:: WORK ORDER ::
Scan the entries that follow and copy out every line containing "dialog".

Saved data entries

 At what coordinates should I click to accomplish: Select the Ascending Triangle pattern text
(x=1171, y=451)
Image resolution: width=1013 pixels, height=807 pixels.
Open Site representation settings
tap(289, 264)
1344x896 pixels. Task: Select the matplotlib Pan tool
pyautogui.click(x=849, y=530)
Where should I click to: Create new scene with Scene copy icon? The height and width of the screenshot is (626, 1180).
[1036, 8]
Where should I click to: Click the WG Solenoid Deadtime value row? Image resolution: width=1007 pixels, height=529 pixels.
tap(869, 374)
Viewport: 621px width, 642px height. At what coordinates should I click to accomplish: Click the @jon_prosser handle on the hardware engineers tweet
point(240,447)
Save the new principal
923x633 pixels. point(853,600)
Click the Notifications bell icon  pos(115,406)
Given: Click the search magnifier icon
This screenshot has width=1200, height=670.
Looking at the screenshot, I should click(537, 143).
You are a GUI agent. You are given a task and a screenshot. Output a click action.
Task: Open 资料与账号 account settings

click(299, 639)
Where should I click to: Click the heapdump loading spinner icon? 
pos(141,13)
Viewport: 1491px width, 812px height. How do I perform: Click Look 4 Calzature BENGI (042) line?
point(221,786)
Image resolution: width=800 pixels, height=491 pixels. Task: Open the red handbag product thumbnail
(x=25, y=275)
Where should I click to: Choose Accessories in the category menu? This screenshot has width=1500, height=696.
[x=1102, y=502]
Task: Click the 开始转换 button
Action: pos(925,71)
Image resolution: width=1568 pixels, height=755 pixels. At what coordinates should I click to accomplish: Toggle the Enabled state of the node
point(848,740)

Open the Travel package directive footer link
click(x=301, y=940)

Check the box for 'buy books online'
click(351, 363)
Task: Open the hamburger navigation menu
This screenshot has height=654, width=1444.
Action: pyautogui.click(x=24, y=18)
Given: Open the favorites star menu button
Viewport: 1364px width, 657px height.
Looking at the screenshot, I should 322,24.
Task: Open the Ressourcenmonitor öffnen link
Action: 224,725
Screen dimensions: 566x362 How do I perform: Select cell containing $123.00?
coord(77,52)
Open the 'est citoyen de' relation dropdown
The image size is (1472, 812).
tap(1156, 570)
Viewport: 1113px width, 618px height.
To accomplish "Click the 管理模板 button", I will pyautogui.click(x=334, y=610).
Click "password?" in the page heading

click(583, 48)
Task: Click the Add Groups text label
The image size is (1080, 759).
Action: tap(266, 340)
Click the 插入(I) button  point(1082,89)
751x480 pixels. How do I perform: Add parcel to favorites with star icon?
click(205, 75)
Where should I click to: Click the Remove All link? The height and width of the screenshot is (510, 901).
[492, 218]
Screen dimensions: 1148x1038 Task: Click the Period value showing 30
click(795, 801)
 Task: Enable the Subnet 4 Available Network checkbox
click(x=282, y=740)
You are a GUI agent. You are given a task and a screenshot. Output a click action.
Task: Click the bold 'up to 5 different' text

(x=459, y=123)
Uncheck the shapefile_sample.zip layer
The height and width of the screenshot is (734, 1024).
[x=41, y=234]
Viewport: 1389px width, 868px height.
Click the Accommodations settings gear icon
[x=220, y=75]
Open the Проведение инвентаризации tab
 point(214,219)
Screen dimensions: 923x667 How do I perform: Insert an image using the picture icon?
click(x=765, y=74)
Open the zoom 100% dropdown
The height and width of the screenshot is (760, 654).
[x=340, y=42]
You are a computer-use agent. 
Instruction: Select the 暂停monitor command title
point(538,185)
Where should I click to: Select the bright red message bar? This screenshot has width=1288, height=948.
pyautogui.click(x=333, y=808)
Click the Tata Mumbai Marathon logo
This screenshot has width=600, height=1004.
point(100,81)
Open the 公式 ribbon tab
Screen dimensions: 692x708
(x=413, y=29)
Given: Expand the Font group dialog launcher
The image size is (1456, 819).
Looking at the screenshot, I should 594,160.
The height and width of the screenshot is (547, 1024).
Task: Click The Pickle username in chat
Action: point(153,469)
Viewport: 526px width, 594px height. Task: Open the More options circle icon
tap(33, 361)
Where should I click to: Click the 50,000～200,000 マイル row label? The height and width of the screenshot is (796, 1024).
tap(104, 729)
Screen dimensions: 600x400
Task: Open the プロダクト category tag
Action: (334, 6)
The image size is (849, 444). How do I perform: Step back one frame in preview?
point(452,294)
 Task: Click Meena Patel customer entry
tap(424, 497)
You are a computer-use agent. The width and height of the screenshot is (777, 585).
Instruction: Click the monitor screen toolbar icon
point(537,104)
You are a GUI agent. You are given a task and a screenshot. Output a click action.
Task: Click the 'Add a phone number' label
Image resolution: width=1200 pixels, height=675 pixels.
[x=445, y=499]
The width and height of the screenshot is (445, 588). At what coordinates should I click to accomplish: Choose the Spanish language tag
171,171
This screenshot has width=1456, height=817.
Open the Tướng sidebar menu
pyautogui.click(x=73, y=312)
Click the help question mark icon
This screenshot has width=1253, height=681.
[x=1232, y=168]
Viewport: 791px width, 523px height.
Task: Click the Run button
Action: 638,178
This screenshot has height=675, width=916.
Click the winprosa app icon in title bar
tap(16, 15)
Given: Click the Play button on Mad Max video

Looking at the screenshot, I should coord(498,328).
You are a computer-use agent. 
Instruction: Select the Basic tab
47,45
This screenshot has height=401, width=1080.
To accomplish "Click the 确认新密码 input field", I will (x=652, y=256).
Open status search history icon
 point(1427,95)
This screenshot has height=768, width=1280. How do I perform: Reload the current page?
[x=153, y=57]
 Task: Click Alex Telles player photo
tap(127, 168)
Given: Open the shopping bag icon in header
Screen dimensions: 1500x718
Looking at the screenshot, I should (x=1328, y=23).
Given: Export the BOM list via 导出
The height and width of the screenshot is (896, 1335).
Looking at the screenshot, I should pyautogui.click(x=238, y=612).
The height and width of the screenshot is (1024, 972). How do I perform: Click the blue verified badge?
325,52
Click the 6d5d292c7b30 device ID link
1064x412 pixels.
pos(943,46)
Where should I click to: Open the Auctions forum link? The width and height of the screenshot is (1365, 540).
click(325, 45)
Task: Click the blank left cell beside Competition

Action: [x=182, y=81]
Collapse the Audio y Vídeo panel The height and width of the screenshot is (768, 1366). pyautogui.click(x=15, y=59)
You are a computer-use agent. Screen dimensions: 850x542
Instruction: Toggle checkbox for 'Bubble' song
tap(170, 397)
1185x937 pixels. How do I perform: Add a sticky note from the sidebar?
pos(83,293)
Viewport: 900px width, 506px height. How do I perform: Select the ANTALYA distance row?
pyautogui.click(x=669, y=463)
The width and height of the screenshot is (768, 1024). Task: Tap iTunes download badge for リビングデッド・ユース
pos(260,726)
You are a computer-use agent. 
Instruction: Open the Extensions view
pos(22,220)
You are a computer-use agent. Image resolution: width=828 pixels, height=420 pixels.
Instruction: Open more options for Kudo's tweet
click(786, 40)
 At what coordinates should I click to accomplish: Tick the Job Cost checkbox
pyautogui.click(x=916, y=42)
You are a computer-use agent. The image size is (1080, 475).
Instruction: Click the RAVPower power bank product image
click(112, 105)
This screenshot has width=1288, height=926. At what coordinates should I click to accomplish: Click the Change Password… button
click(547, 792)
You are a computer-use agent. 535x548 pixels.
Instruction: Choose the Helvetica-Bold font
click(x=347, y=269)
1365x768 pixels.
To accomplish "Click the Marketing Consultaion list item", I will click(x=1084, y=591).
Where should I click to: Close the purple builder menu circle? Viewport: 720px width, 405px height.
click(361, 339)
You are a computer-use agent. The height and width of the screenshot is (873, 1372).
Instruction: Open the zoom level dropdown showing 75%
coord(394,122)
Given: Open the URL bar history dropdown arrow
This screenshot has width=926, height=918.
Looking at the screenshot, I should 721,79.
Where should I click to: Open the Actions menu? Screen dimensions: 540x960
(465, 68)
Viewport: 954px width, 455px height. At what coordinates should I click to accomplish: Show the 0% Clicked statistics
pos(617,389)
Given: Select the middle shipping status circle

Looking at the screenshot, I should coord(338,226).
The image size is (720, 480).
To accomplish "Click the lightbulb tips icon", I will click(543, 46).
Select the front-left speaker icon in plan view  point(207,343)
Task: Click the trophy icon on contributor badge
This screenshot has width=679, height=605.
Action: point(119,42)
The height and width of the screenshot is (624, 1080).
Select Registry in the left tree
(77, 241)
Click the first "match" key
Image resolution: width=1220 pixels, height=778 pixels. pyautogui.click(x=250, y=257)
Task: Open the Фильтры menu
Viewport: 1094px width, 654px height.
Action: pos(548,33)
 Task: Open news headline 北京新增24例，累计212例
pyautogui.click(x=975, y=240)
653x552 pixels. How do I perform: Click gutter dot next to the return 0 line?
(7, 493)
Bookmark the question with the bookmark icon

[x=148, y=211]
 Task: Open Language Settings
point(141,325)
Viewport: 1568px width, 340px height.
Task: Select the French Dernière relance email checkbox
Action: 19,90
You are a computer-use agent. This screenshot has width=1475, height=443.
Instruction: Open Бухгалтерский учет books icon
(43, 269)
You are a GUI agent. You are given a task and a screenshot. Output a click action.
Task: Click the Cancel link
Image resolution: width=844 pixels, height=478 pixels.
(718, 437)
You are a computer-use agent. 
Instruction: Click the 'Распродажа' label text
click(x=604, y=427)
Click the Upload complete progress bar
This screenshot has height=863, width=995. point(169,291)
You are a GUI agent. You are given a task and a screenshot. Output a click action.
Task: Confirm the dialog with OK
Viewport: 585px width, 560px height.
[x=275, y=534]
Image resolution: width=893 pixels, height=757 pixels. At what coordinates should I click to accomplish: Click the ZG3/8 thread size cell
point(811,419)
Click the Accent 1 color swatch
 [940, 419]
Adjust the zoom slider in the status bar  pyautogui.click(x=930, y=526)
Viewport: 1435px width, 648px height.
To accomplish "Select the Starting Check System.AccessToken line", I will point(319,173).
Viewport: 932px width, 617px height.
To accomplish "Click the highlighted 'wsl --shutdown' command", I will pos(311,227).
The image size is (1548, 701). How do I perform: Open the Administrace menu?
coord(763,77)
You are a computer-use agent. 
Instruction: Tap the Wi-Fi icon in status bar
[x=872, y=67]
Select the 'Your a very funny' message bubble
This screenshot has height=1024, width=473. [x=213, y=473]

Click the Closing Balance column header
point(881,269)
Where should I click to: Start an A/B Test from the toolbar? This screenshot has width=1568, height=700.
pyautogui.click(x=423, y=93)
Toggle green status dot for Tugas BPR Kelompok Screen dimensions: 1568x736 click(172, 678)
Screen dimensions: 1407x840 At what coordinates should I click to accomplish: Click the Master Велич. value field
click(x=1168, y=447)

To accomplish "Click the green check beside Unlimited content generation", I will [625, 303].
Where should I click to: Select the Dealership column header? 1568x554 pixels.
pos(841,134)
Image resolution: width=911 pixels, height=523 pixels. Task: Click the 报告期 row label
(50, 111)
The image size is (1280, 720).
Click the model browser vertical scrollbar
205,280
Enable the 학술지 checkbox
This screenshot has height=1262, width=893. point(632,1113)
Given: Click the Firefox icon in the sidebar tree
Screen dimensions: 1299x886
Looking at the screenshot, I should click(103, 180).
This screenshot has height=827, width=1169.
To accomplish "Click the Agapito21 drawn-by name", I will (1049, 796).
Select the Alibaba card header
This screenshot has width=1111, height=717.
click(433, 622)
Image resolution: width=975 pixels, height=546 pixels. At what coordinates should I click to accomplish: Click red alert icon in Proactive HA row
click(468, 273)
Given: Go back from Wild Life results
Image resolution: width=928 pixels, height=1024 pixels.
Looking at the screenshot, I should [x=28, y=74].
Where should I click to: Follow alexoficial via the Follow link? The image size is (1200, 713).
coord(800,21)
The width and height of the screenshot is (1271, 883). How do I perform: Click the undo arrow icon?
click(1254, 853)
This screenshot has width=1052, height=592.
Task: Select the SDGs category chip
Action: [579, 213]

:: RESULT OF THIS EXERCISE ::
Given: Expand the Font group dialog launcher
Task: Confirm the dialog with OK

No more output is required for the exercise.